1. Field of the Invention
The present invention generally relates to the field of electronic logic circuits and, more particularly, to integrated circuits, such as Application-Specific Integrated Circuits (ASICs), Field Programmable Gate Arrays (FPGAs) and system-on-chip systems. More specifically the present invention relates to a method for analyzing a logic circuit comprising a number of components and channels for exchange of data between components, where each component and each channel is assigned functional properties in a circuit model to simulate a way in which the logic circuit functions.
2. Description of the Related Art
Logic circuits are used in numerous electrical and electronic devices or systems. Such circuits generally comprise a substrate (e.g., a semiconductor substrate) on which different circuit elements or circuit element blocks are accommodated and wired to one another. These circuit elements or circuit element blocks are also referred to as components. An integrated circuit usually consists of a number of different components, which are accommodated on a monocrystalline substrate. If all or a large part of the desired functions are implemented on one chip, this is referred to as a system-on-chip. By means of this integration, comprehensive functionalities and applications are available in the very smallest space. The rapid progress in technological development means that the possibility currently exists to accommodate complex logic circuits with a large number of components on a single semiconductor chip.

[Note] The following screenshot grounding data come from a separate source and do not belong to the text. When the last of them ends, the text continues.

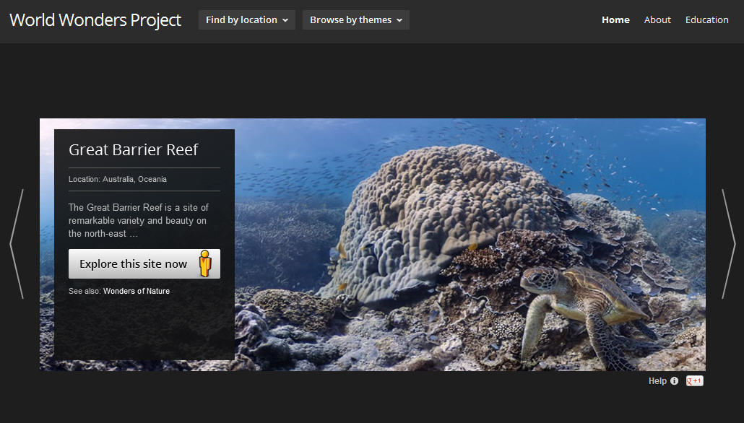Click the info icon beside Help
The height and width of the screenshot is (423, 744).
675,381
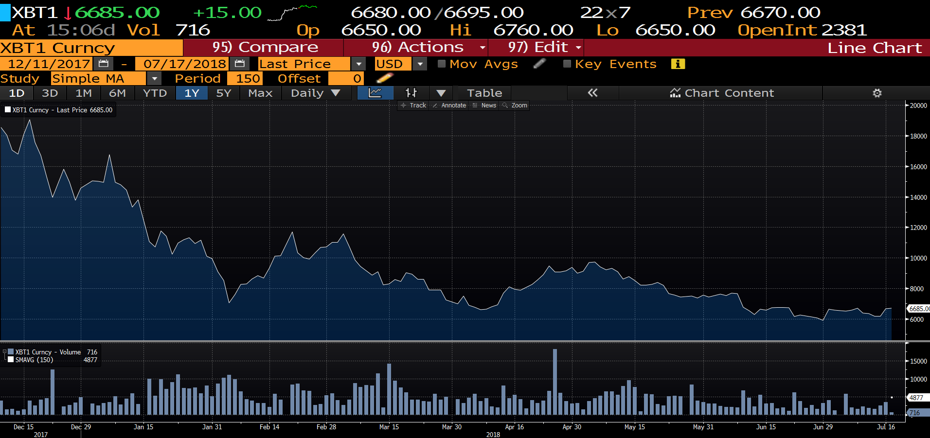This screenshot has width=930, height=438.
Task: Open the end date calendar picker
Action: pyautogui.click(x=239, y=64)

Such complex circuits are usually designed via computer-based aids. In such cases, a virtual circuit model is first created in order to simulate a desired way of functioning. In concrete terms each component (hardware components; system components that consist of hardware and software portions, etc.) is represented by a functional component model, in order to construct a circuit model of the logic circuit or of the logical system therefrom. Based on this circuit model, a functionality of the corresponding circuit is able to be checked and verified via simulation. This applies especially for a circuit model with a high degree of abstraction, which is also referred to as a high-level model. Using a high-level programming language such as C++, SystemC or System Verilog, the functional component models and circuit models of logic circuits can be captured, represented and a functional behavior of the logic circuit as well as the individual components of the logic circuit can be simulated. More specifically, in this case, e.g., runtimes and performance of the individual functional components are defined as parameters, so that the circuit model behaves during a simulation like the corresponding real circuit or behaves like a real hardware model.
An important aim in the development of complex circuits (systems) is protecting them from attacks (security attacks). In order to render such attacks more difficult or to avoid them, security measures are integrated into the design of the circuit. With these measures, security-relevant data stored or processed in the system is to be protected. In order to determine these security measures and lay them out in an optimal way, an analysis of the design is required. In this analysis, an investigation is performed to determine which components of the system can be affected explicitly or implicitly by attacks and which security measures are sensible to a given extent for a respective use case.
Usually, such an analysis occurs based on ongoing inspection and reviews of the system by a developer (architects) during a development process. The use of an “attack-tree” analysis is also known.
Because of the increasing size and complexity of logic circuits it is becoming increasingly difficult to investigate comprehensively the effects of possible attacks on the functionality and security of the circuits.